I spent over a couple of weeks reading about data, big data, database, Relational database, Non-Relational database, Amazon Relational Database Service (RDS), Amazon Dynamo Database. I have started by explaining what do you mean by data and big data.
What do you mean by data?
Data is raw information. For example, your daily consumption of coffee. It is raw information about the amount of coffee you have consumed, but if you analyze it and gain insights from it.
- The brand of coffee you drink
- At what time do you prefer to drink coffee
- How much sugar do you put into the coffee
What do you mean by Big Data?
Big data can be described in terms of data management challenges that due to increasing volume, velocity and variety of data cannot be solved with traditional databases.
Some have defined big data as an amount of data that exceeds a petabyte one million gigabytes.
While there are plenty of definitions for big data, most of them include the concept of what’s commonly known as “four V’s” of big data,
- Volume: Volumes of data that can reach unprecedented heights in fact. The challenge with data volume is not so much storage as it is how to identify relevant data within gigantic data sets and make good use of it.
- Velocity: Some data will come in in real-time, whereas other will come in fits and starts, sent to us in batches.

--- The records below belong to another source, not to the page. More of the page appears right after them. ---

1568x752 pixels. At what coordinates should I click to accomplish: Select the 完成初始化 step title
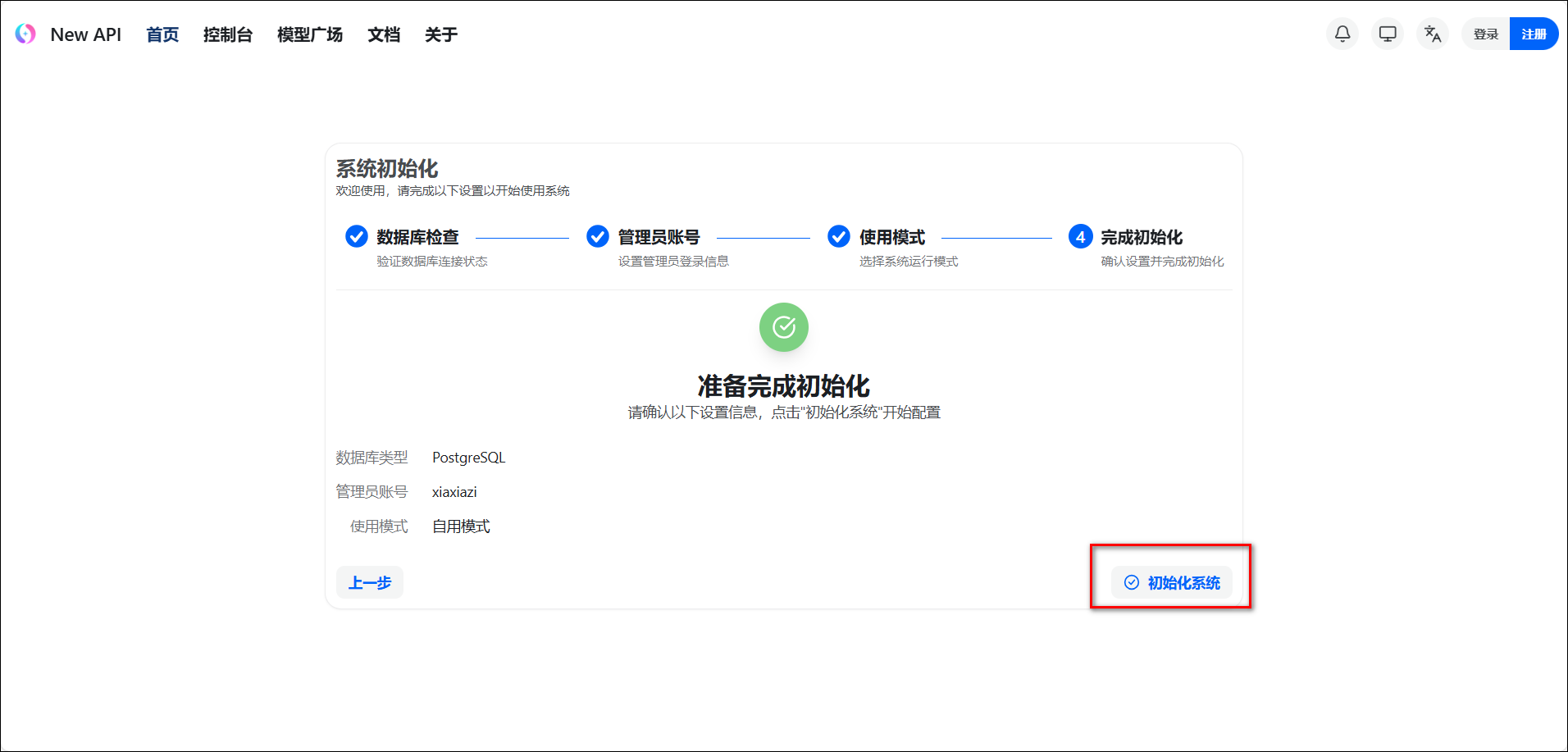[1141, 237]
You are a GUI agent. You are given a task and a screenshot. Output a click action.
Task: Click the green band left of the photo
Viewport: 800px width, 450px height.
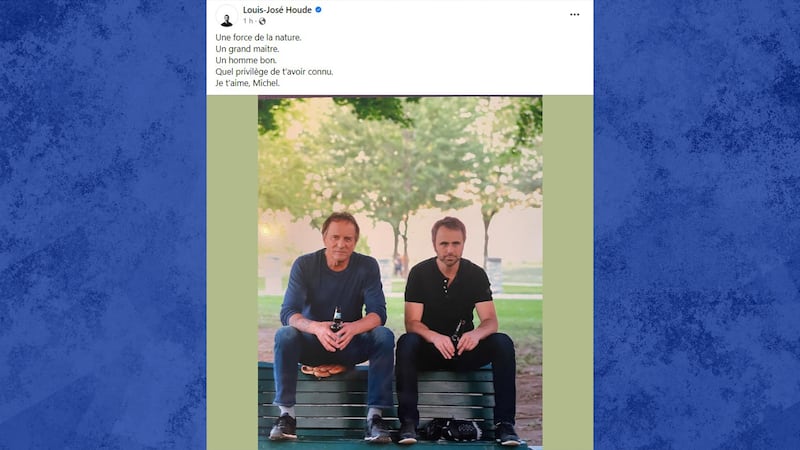pos(232,273)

The challenge for data scientists is to find ways to collect, process, and make use of huge amounts of data as it comes in.
Variety: Data comes in different forms.
- Structured data is that which can be organized neatly within the columns of a database. This type of data is relatively easy to enter, store, query, and analyze.
- Unstructured data is more difficult to sort and extract value from. Examples of unstructured data include emails, social media posts, word-processing documents; audio, video and photo files; web pages, and more.
- Veracity: Quality of the collected data. If source data is not correct, analyses will be worthless.
For more information on Big Data,
What do you mean by a database?
A database is any type of mechanism used for storing, managing, and retrieving information. It is a repository or collection of data.
A database’s implementation and how data is structured will determine how well an application will perform as it scales. There are two primary types of databases, relational and non-relational.
- Relational databases(SQL databases): they use the Structured Query Language to manage information storage and retrieval.
- Non-relational databases(NoSQL databases): NoSQL databases are often distributed databases where data is stored on multiple computers or nodes.
Each database type is optimized to support a specific type of workload. Matching an application with the appropriate database type is essential for highly performant and cost-efficient operation.
While it is possible to make a general-purpose database manage just about any type of workload, it will not scale as demand increases. The reasons this is important are,
- The cloud has the promise of agility. That is, being able to respond to changes in a business environment as they happen. This includes the ability to grow as needed and it’s called scalability.
- It is done by partitioning tables, indexes into smaller pieces in order to manage and access the data at finer level.
- Another promise of the cloud is elasticity. That is, it’s great to be able to scale up to meet demand but, elasticity allows for the opposite to happen. When demand decreases, so does the scale and its related expenses. Who wants to pay for idle resources?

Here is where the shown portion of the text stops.